From: pcdhSpamMeSenseless@electrooptical.net   
      
   Liz Tuddenham  wrote:   
   > What physical properties determine the velocity factor of co-ax?  Most   
   > of the amateur radio books give around 60% as the velocity factor for   
   > 'common' types of 50-ohm co-ax.   
   >   
   > I recently bought a drum of fairly cheap 50-ohm co-ax with the screen   
   > made from a metallised plastic tape and a loosely-woven copper braid.   
   > Using a VNA I measured the reflected impedance of a known length (about   
   > 6 metres), open circuit at the far end, and found the frequency at which   
   > its reactance first swung through purely resistive.   From this I   
   > calculated its effective electrical length and the velocity factor,   
   > which turned out to be 78%.   
   >   
   > This seems so different from the 'conventional' value that I am   
   > suspicious of my measurements - but this type of screen construction was   
   > not in common use when the original 'words of wisdom' were written.   
   >   
   > Are there any physical properties of the co-ax could I check, which   
   > might explain my measured velocity factor?   
   >   
      
   There are two leading-order effects that change the phase velocity in a   
   transmission line.   
      
   One is the shape of the lowest-order normal mode.  Without going into   
   higher (but very pretty) math, there’s only so much curvature that the   
   field plot can have. (It doesn’t mean that the field direction necessarily   
   changes—it’s the second derivatives that are in view.)

• [REQUIRED ACTION A] Retype the records from the line with "Describe the element at coordinates (2072, 1461)" to the line with "y-tick-label-0-9: 0.9 is", including both of those lines, and leave out the pictures.

• [EXERCISE MATERIAL]
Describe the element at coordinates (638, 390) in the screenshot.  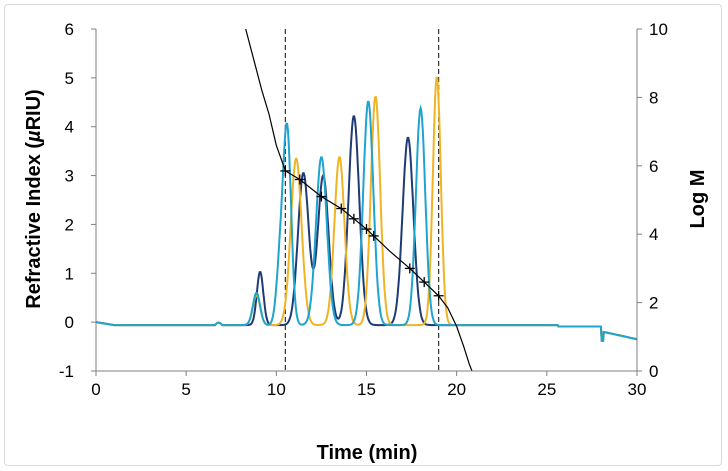
I see `x-tick-label-6: 30` at that location.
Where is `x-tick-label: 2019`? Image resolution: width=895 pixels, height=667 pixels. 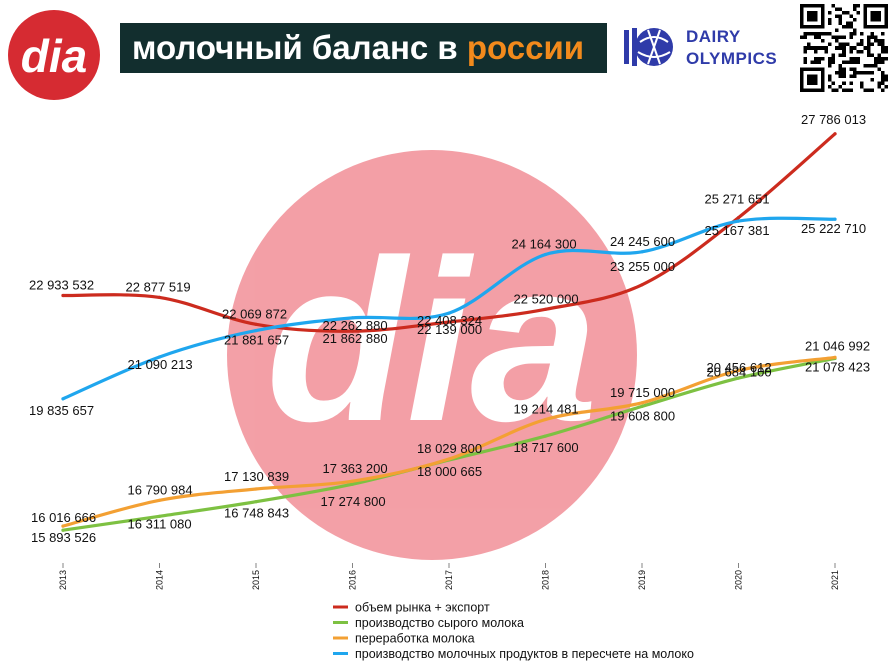 x-tick-label: 2019 is located at coordinates (642, 580).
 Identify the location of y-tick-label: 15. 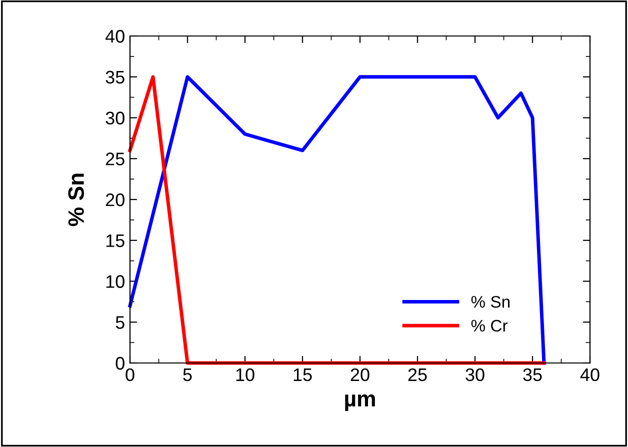
(115, 241).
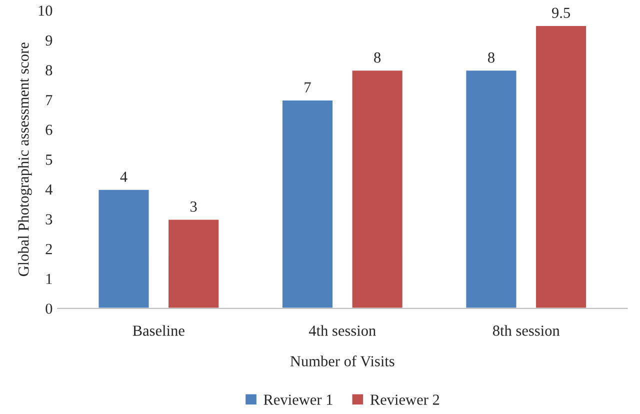 The width and height of the screenshot is (640, 414). Describe the element at coordinates (405, 400) in the screenshot. I see `legend-label: Reviewer 2` at that location.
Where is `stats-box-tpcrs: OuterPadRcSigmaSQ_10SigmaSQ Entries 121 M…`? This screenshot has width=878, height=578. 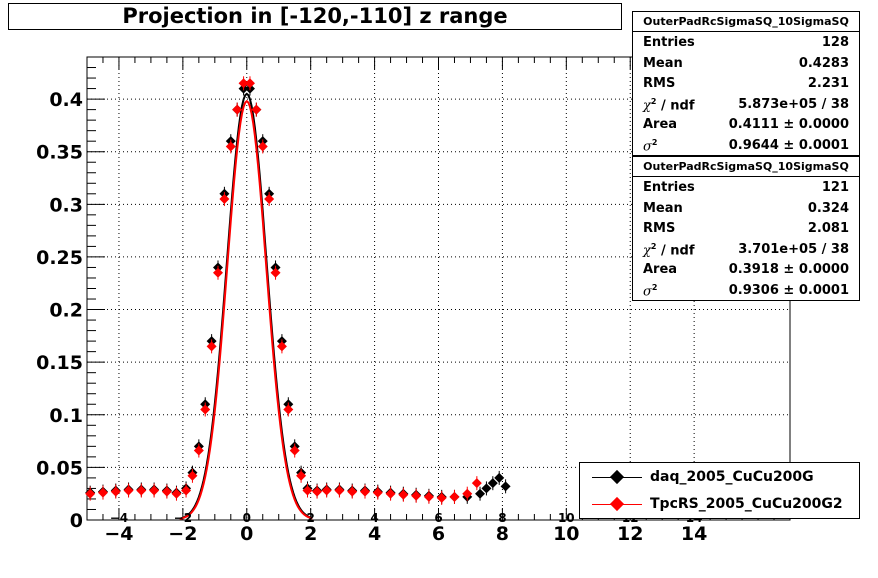 stats-box-tpcrs: OuterPadRcSigmaSQ_10SigmaSQ Entries 121 M… is located at coordinates (746, 228).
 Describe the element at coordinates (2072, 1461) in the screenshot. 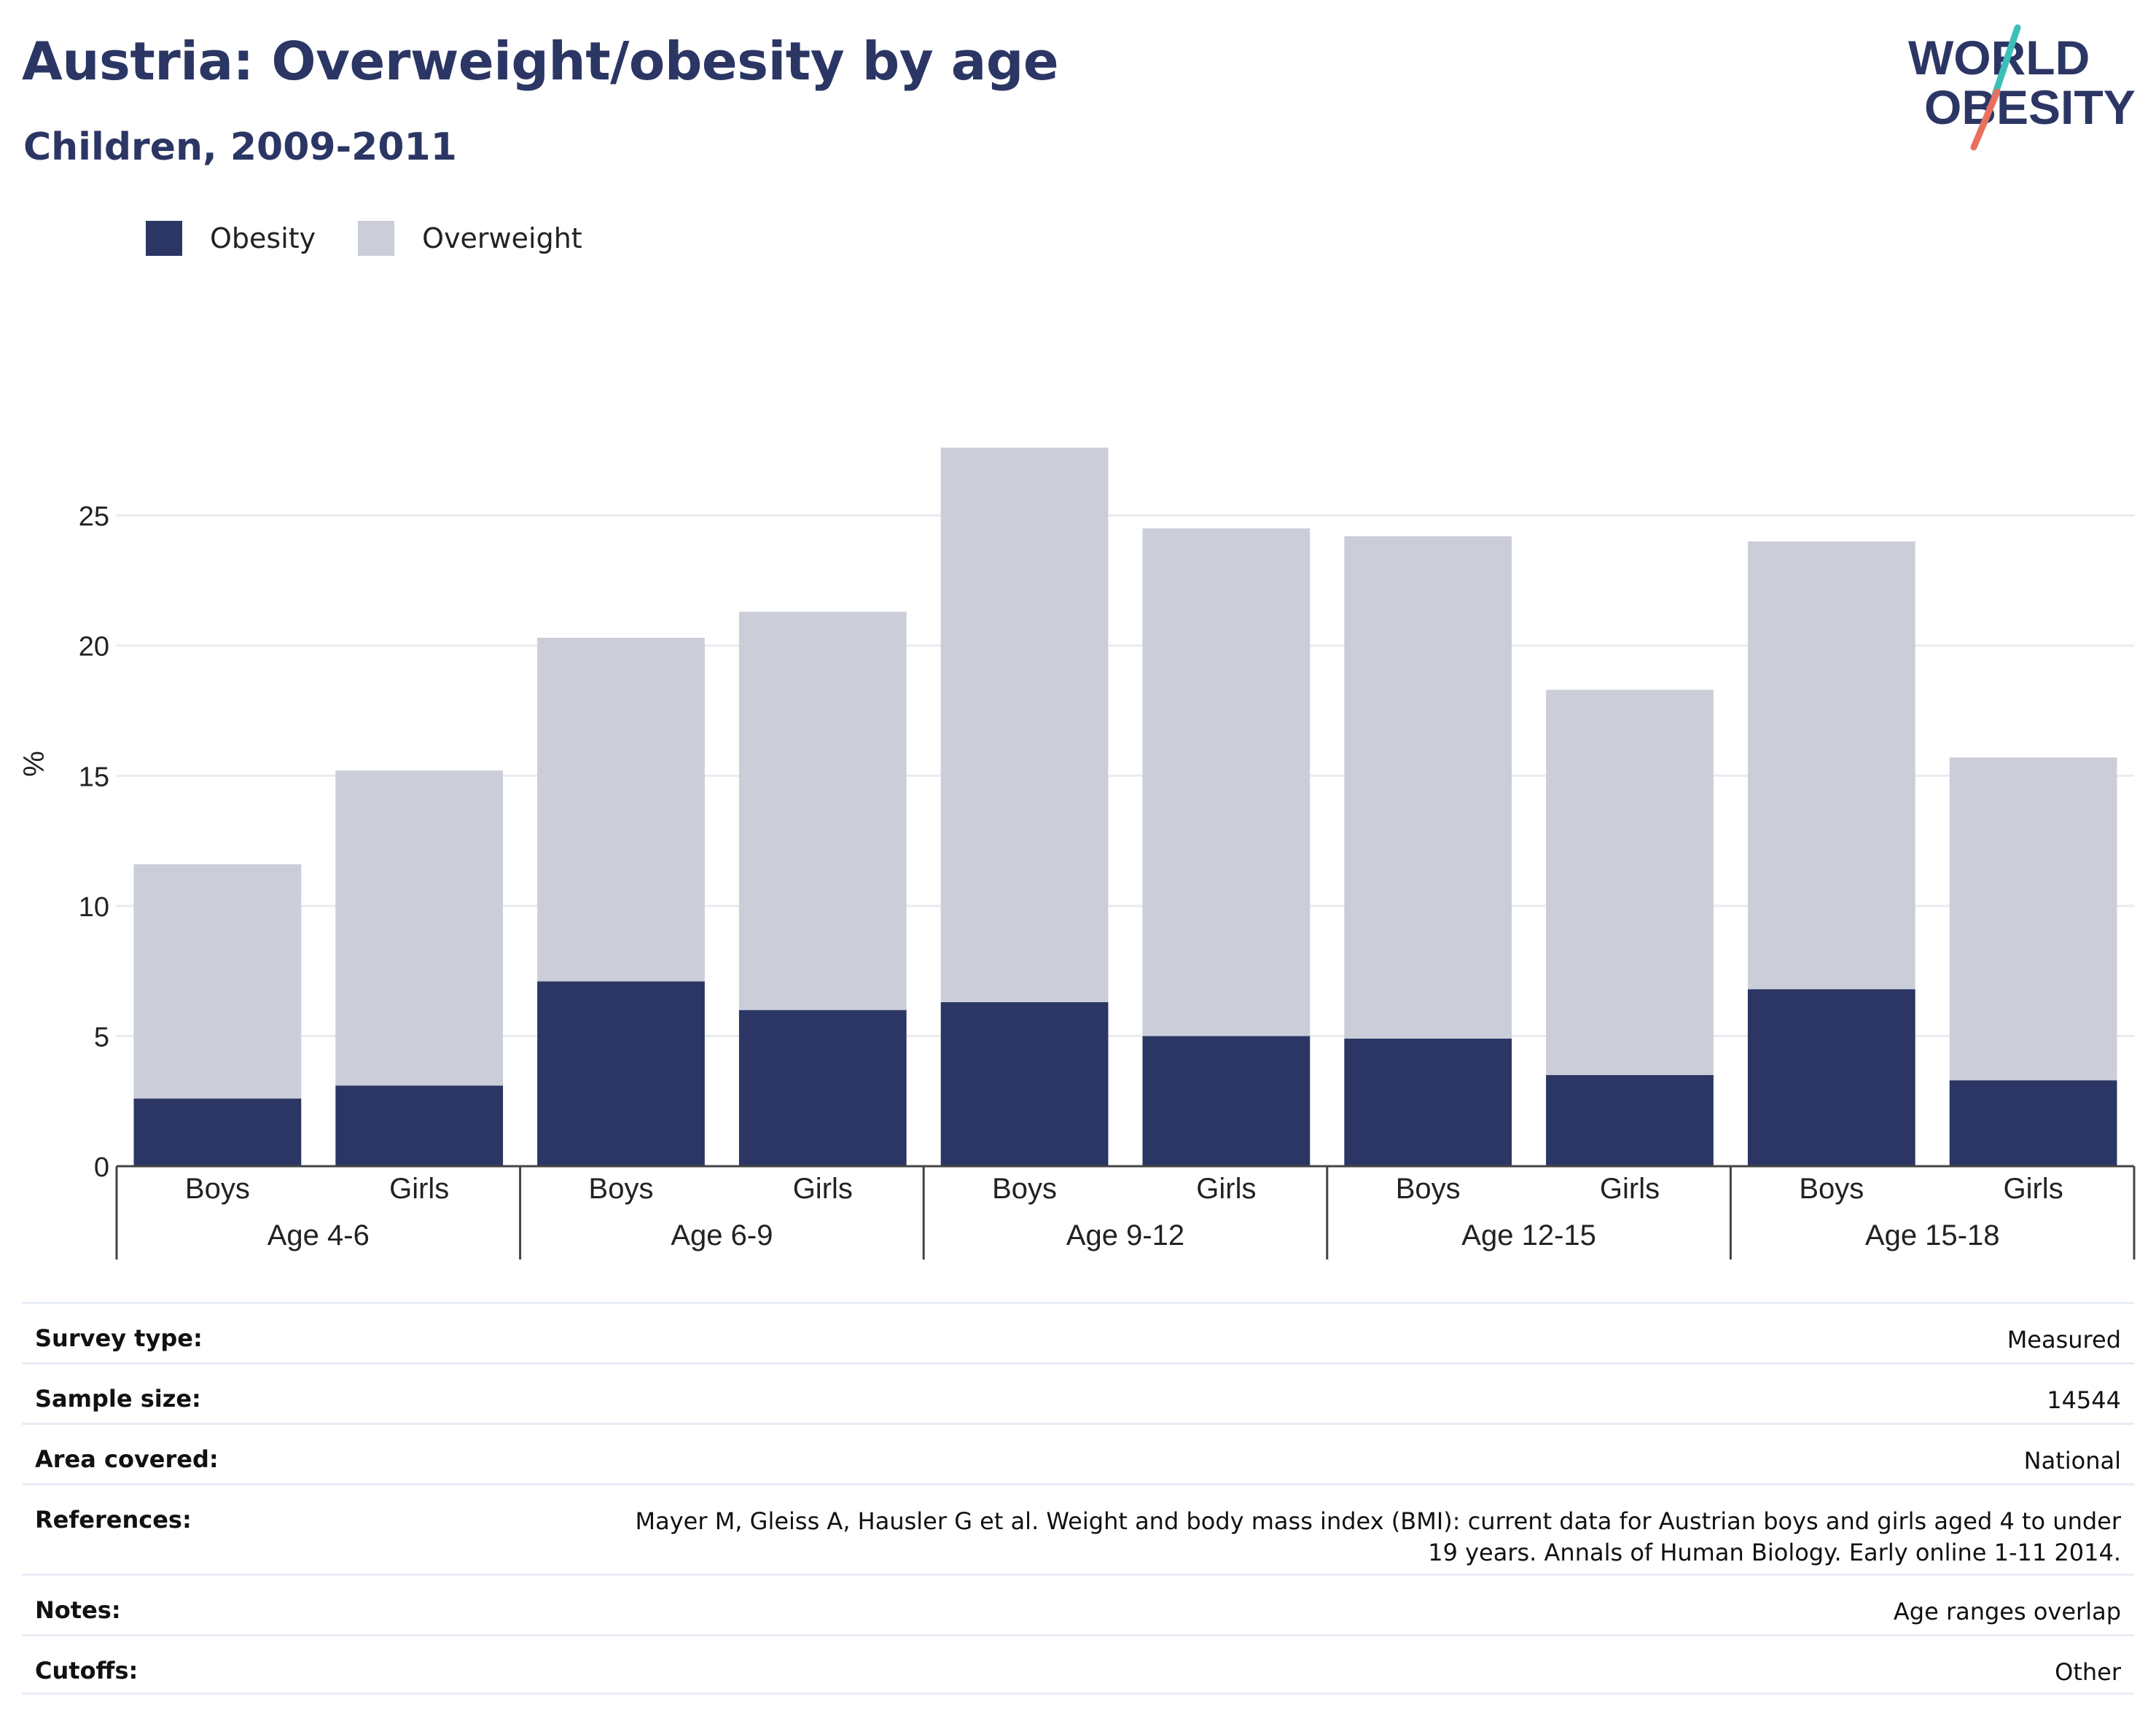

I see `info-value: National` at that location.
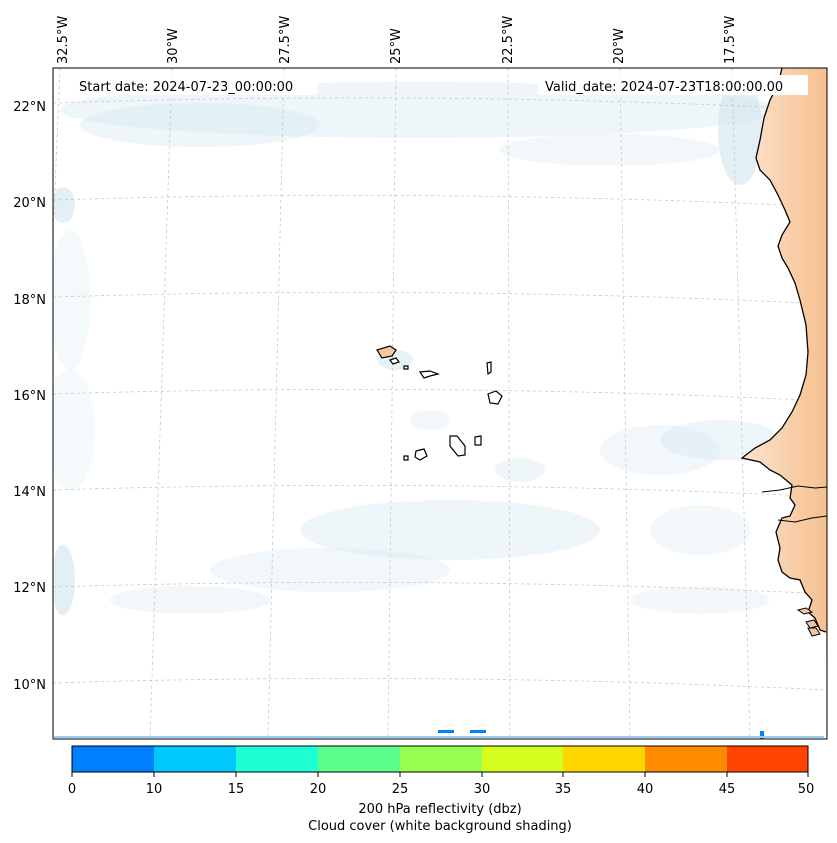  Describe the element at coordinates (440, 826) in the screenshot. I see `colorbar-sublabel: Cloud cover (white background shading)` at that location.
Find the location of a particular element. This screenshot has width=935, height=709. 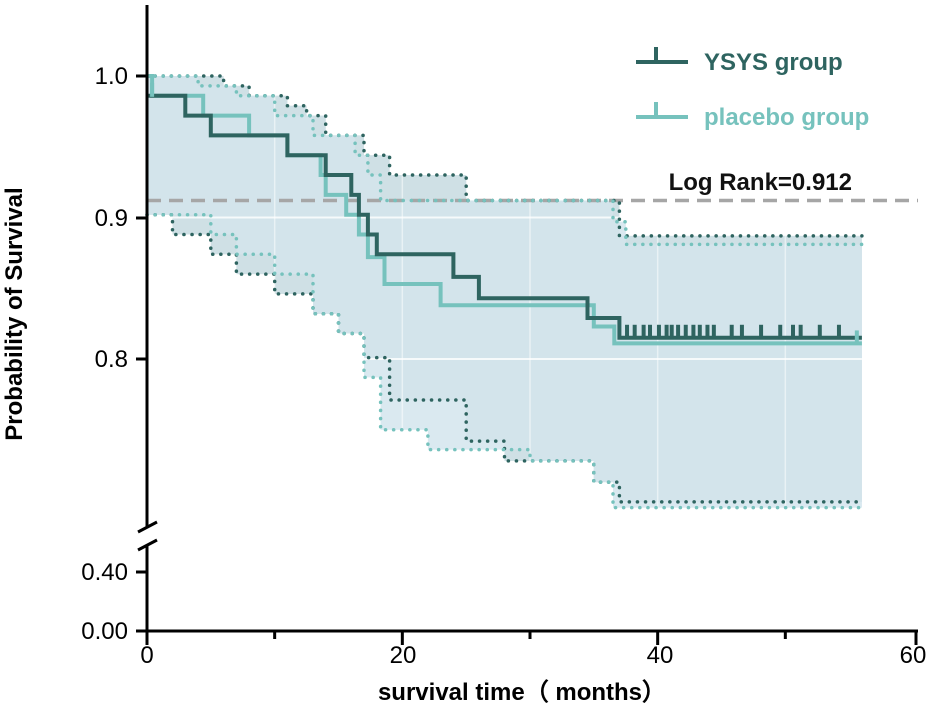

y-tick-label-0-9: 0.9 is located at coordinates (112, 218).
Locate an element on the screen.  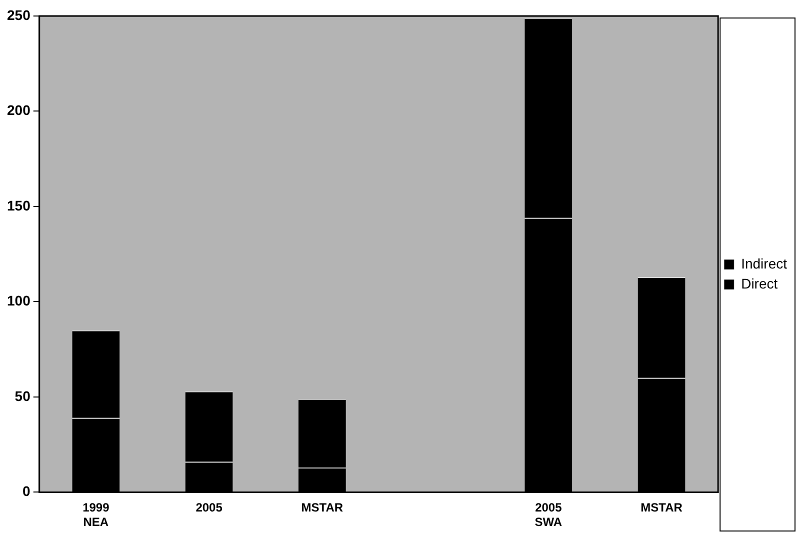
y-tick-label: 200 is located at coordinates (19, 110).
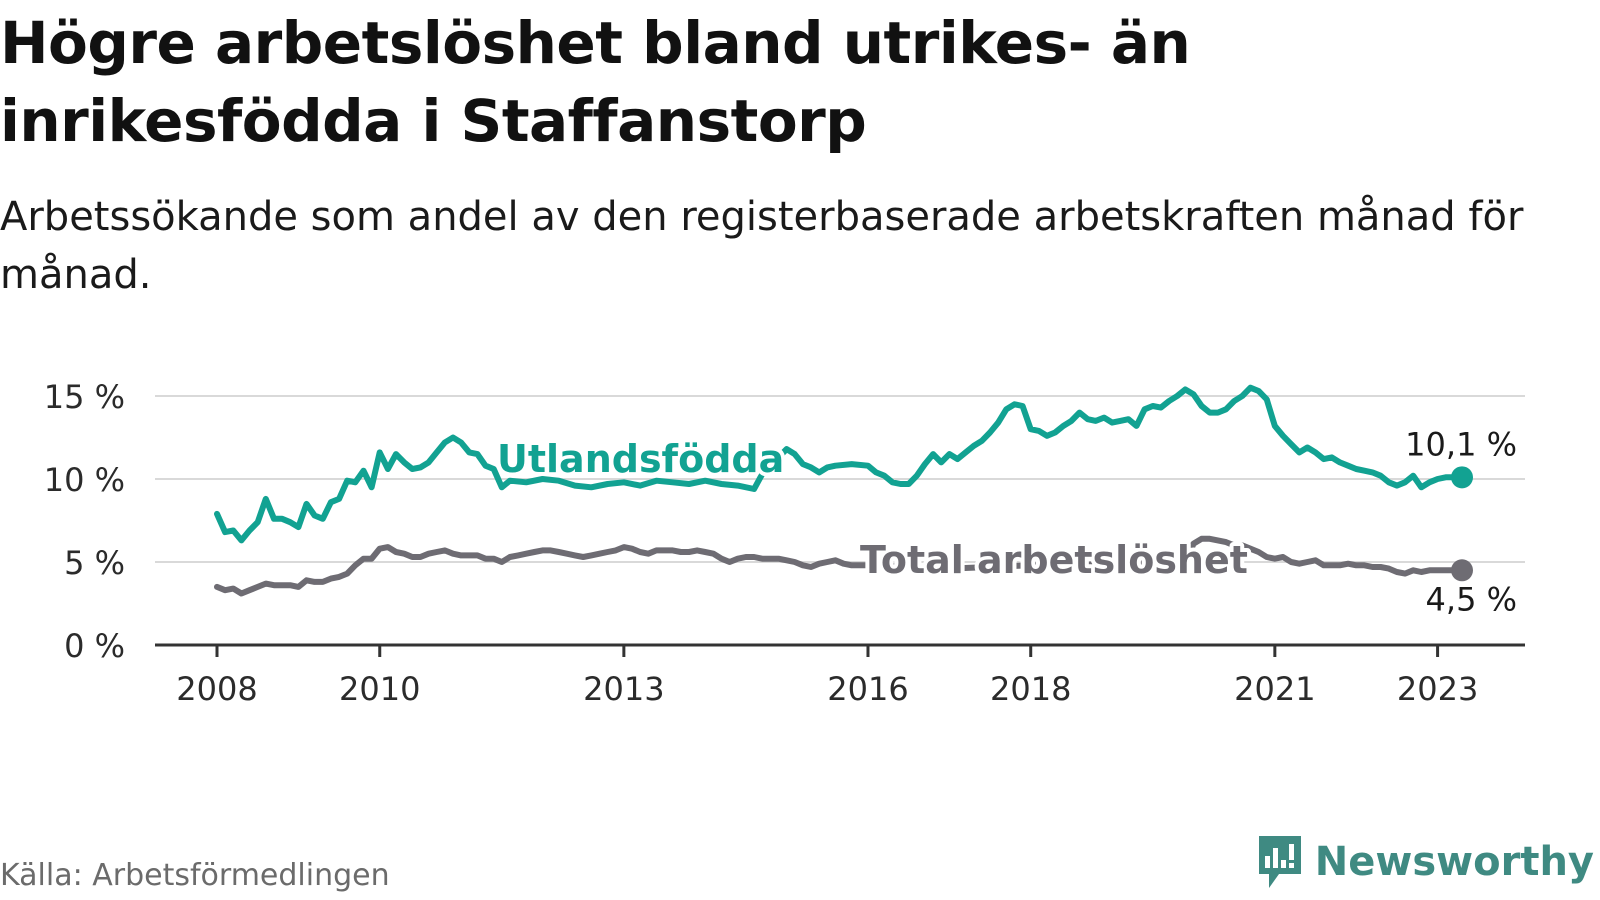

• [REQUIRED ACTION B] Continue the forum reply on coax velocity factor from where it stops.

• [WRITTEN RESPONSE A]
 Describe the element at coordinates (2072, 1461) in the screenshot. 

I see `info-value: National` at that location.
  Describe the element at coordinates (440, 826) in the screenshot. I see `colorbar-sublabel: Cloud cover (white background shading)` at that location.
Find the location of a particular element. This screenshot has width=935, height=709. 

y-tick-label-0-9: 0.9 is located at coordinates (112, 218).

• [WRITTEN RESPONSE B]
   If the boundary conditions force the transverse variation to have   
   curvature, as in a metal waveguide, there’s less curvature available for   
   the longitudinal variation—k_z is lower than the free space value. Since   
   v_p = omega/k_z, the phase velocity exceeds c in the material, and can   
   exceed c in vacuum.   
      
   As the waveguide cross-section decreases, there’s less and less for k_z,   
   until cutoff, where k_z is 0, the phase velocity diverges, and the wave   
   can’t propagate.   
      
   In a coaxial geometry, there’s no transverse curvature, so k_Z gets it all,   
   and the phase velocity is c.   
      
   Which brings us to the second first-order effect, namely the dielectric.   
   In free space, c is reduced by a factor of 1/sqrt(mu epsilon), which is   
   about 1.5 for solid polyethylene, leading to a velocity factor of 0.65-0.7.   
      
      
   Foam and spiral dielectric spacers have lower effective epsilon, and thus   
   higher velocity factors.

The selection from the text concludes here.